Before his show, Roberto Cavalli paraded around the catwalk with Lupo, his German shepherd. It was an outlandish image, but not as outlandish as the tiger pattern on the catwalk (which was composed of 40,000 flowers). And not nearly as outlandish as the clothes that subsequently made their way through the flowers. In its more-is-never-enough excess, this was the most impeccably styled, luxurious collection Cavalli has ever shown. But it also mastered the power of illusion to achieve a de trop, Fellini-esque grandeur. So when Naomi Campbell sailed down the catwalk barely harnessed into a waterfall of purple sequins, it seemed like the only appropriate full stop to a show that had turned nature on its head, painting python with big cat motifs, printing mink with python, turning glossy ponyskin into scaly croc, creating, in other words, an extraordinary new menagerie, one worthy of Nero himself.

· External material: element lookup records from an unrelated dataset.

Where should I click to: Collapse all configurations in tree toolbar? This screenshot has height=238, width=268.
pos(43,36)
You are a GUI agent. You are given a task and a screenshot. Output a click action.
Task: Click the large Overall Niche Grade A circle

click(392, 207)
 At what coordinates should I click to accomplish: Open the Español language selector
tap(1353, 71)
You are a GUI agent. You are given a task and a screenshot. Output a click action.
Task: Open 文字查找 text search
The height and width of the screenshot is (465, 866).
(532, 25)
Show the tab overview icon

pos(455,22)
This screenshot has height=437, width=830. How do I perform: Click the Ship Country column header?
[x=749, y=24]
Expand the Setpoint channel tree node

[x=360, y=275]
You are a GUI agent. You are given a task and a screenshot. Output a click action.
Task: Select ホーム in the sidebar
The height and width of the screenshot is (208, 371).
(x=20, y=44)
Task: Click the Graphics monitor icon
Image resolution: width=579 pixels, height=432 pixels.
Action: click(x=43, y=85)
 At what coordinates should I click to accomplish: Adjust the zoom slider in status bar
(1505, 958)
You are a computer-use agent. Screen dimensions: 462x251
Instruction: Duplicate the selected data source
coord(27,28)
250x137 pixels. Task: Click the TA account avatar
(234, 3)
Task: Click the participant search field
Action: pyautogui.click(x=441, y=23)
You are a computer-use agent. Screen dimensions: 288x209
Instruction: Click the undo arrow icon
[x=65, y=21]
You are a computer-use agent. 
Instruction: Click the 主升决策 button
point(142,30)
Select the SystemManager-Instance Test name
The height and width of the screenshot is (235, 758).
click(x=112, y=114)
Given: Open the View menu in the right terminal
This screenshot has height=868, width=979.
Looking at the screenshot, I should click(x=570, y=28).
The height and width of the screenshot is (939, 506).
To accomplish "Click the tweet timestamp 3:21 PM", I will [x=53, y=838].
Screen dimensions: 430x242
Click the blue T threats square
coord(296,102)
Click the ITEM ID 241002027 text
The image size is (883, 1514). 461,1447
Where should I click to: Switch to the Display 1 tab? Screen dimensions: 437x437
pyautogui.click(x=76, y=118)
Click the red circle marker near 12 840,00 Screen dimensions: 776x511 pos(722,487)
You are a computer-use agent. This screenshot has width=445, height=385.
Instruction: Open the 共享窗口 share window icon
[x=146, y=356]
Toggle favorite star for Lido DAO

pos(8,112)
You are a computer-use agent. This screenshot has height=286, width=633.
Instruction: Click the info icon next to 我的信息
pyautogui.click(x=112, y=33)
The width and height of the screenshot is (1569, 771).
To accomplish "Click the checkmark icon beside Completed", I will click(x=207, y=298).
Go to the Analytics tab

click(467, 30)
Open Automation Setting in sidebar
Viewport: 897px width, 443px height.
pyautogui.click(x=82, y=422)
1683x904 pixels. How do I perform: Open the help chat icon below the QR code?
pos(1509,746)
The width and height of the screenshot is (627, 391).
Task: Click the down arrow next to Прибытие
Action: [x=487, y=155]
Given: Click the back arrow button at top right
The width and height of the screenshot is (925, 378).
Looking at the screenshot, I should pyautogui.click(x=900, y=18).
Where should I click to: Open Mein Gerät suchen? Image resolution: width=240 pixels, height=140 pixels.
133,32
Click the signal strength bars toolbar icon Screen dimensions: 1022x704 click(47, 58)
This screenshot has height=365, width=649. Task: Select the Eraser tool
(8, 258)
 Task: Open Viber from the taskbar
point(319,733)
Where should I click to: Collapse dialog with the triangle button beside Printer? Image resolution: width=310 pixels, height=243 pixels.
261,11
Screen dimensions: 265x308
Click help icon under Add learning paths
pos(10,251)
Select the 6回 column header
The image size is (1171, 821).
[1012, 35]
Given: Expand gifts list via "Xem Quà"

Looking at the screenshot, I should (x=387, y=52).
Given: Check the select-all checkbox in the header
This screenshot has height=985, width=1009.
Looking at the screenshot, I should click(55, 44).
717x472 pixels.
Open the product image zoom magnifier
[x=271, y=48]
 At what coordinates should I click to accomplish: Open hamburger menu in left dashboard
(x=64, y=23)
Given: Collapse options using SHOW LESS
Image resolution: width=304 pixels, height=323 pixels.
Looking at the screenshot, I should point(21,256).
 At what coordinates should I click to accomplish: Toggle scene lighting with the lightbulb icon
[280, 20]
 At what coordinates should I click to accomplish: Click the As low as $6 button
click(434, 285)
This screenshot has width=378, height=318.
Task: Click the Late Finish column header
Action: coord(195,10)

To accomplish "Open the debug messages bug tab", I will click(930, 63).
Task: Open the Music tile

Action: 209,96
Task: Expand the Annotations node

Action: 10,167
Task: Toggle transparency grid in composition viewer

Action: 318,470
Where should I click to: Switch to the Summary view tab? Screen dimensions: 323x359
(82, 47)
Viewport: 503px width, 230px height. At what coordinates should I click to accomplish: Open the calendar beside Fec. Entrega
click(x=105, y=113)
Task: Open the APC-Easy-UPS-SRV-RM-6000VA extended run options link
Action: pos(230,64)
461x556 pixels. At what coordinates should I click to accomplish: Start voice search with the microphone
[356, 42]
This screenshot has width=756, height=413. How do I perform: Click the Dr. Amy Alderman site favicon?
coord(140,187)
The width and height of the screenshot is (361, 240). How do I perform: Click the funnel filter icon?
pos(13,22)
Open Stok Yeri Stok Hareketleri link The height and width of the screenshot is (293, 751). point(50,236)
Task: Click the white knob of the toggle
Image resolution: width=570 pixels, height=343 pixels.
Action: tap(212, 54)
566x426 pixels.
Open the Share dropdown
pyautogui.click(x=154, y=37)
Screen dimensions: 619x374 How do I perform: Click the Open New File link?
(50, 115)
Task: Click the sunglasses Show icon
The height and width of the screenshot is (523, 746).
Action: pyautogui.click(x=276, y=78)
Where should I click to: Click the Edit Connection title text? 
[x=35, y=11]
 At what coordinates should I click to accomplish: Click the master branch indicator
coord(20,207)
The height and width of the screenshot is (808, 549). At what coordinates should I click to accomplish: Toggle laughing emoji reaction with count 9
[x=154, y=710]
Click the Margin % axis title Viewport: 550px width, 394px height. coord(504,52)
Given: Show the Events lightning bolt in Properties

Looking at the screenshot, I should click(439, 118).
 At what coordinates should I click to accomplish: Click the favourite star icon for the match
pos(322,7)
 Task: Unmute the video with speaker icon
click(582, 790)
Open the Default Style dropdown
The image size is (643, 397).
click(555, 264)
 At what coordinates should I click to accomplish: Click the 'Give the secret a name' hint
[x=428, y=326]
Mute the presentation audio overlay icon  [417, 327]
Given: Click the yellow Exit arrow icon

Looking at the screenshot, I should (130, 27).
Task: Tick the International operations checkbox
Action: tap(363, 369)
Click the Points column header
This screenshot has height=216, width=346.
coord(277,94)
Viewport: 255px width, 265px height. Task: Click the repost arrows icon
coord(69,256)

The artisanship was such that the clothes needed to be seen close up, and better still, felt. The bubble skirts that opened the show, for example, were made up of fur that was pieced together like feathers. They were shown with T-shirts so densely beaded they could have been a new kind of reptile skin. By the time the skirts reached the floor, they were mink lasered to look like croc (mocodile?), or python painted in tiger stripes. There were a couple of other major silhouettes. The first consisted of extremely feminine tiers of mousseline. (One dress seemed to re-create a crocodile skin in glitteringly glazed scales, but who would be crazy enough to dare such an eyeball-straining piece of embroidery? Need we ask?) The second was a rock 'n' roll dandy-tailored suit, with peaked shoulders and long, flared legs. Every outfit was a book—or at least a movie.
Cavalli has created his own fashion vocabulary. Sometimes he whispers it, other times he screams. Today's show was one long, sustained holler of unholy glee. He was exuding it backstage, clearly happiest when he's making some noise.